I'm not a real engineer, but I play one on T.V.
A.J. Gest, York Int./JCI
 
Thanks Yorkman.
I realise that there is a minimum head pressure but that pressure is quite low, circa 15*C (6 bar.g) and is determined by such factors as defrost requirements, oil separator performance at the lower density, pipe capacity, etc. On pumped systems the expansion valve is not usually an issue.
Very good savings can be made by "floating" the head pressure thereby taking advantage of low ambient conditions. With high energy costs this is now an issue.
I am trying to construct a programme/model in Excel to predict the savings by increased evaporator sizing. It involves making an hour by hour analysis over a year of the new condensing pressure. Using this and the existing condensing pressure it is possible to calculate the saving.
But to do all this I need to know the performance of any given condenser at low temperature conditions.
 

Allow me to mention that these savings wouldn't be felt by an oil-flooded screw compressor working with a given internal volume ratio.
 
Thanks 25362 but I am curious as to why not.
If I enter the two operating conditions into the compressor programme (eg, Sabroe) it gives me a different power requirement and COP.
I would be very interested to know the basis of you comment.
 

DesM1,

The ratio of the volume of gas trapped in the thread of the screw at the start of compression to the volume of trapped gas when it begins to open the discharge port is known as internal volume ratio or volume index Vi. If there is no volume ratio control, i.e., the Vi is fixed, and at full load,

Vi = (P[sub]disch., internal[/sub]/P[sub]suction, int.[/sub])[sup]1/k[/sup]​

Assume k = 1.36 (ammonia), and Vi = 5

If the compressor is sucking, say, at 20 psia
its P[sub]disch., internal[/sub] = P[sub]suction, int.[/sub](Vi)[sup]1.36[/sup] = 20[×](5)[sup]1.36[/sup] = 178.5 psia = 12 bara (!) vs your 7 bara

12 bara would be the pressure of the trapped gas just before the rotor lobe uncovers the discharge port. Meaning the compressor would internally over-compress the refrigerant, leading to significant performance penalties.
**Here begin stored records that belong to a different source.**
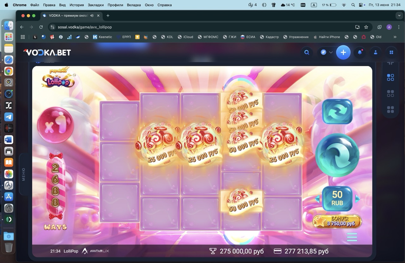The width and height of the screenshot is (405, 263).
Task: Expand the Chrome tab search arrow
Action: click(x=399, y=16)
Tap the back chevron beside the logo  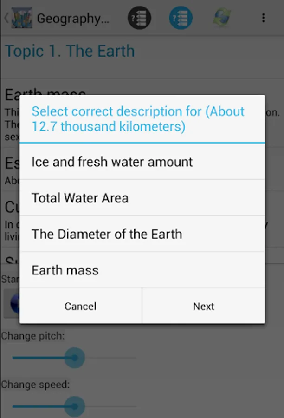click(x=6, y=18)
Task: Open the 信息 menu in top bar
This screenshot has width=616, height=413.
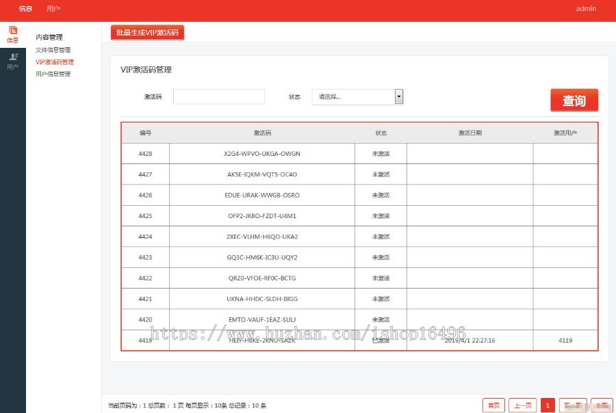Action: tap(24, 9)
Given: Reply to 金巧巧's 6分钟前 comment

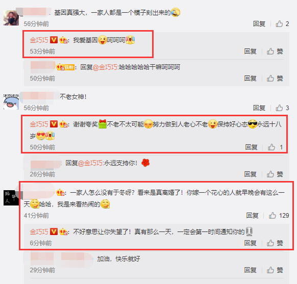Looking at the screenshot, I should (x=250, y=243).
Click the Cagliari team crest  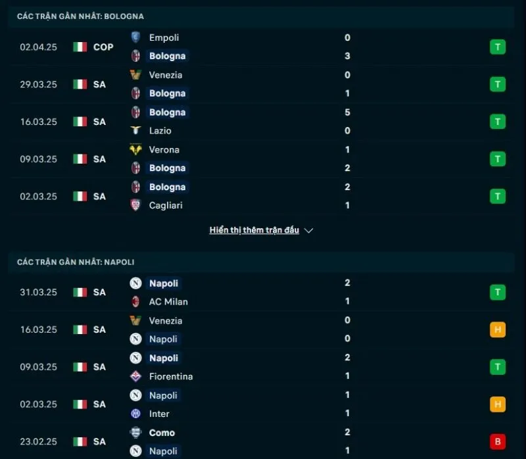[136, 205]
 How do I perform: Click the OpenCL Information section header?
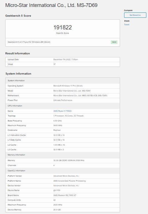click(x=62, y=171)
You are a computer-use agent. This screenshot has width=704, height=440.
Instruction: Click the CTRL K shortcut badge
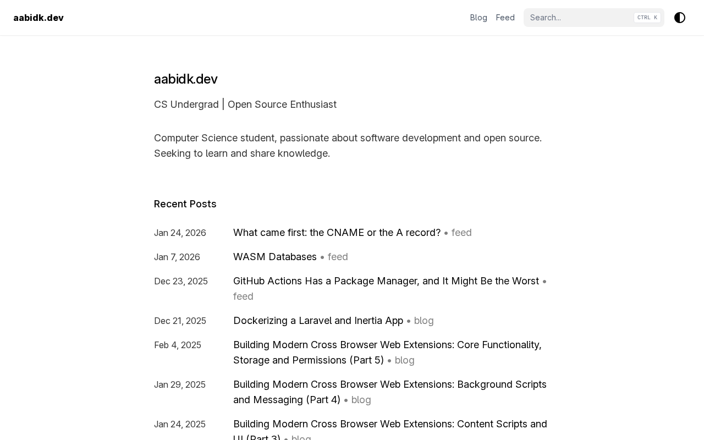(x=647, y=18)
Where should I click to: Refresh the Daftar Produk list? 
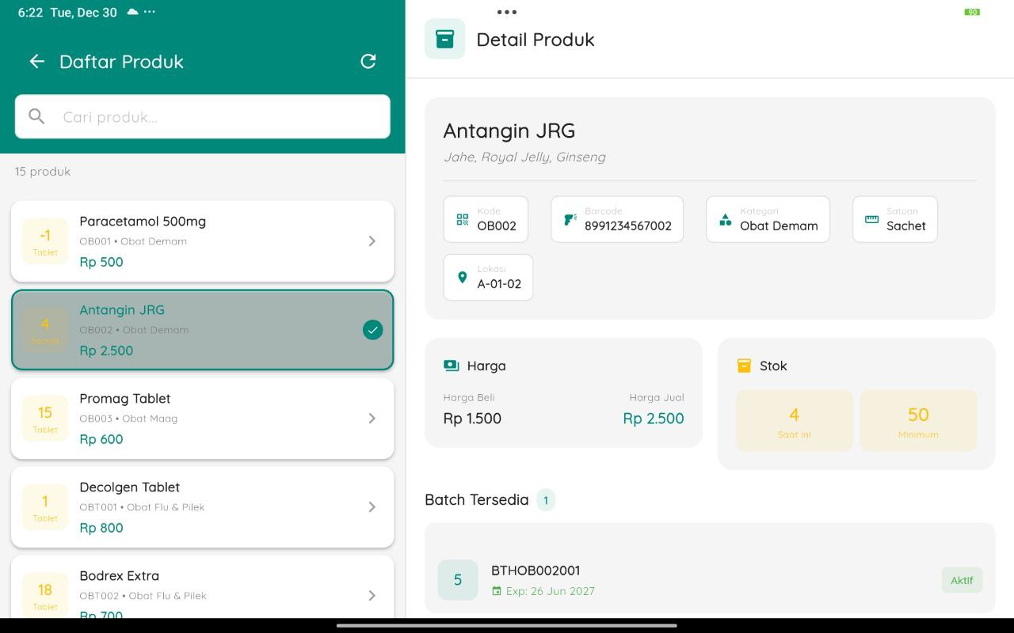(368, 62)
A variable volume ratio control is obtained with a specially designed slide valve (most units don't have it because of the opex involved); its position would enable to match the pressure of the trapped gas in the rotor grooves to the prevailing system discharge pressure.


 
Could you construct your model by plotting out the new condensing pressures and liquid refrigerant temperatures using a P.E. (Mollier) type diagram and ammonia saturaton chart? It would certainly show the effects of reduced liquid temperatures on capacity and required pounds per minute circulated. Or perhap I'm missing the point and the need for the manufacturers data.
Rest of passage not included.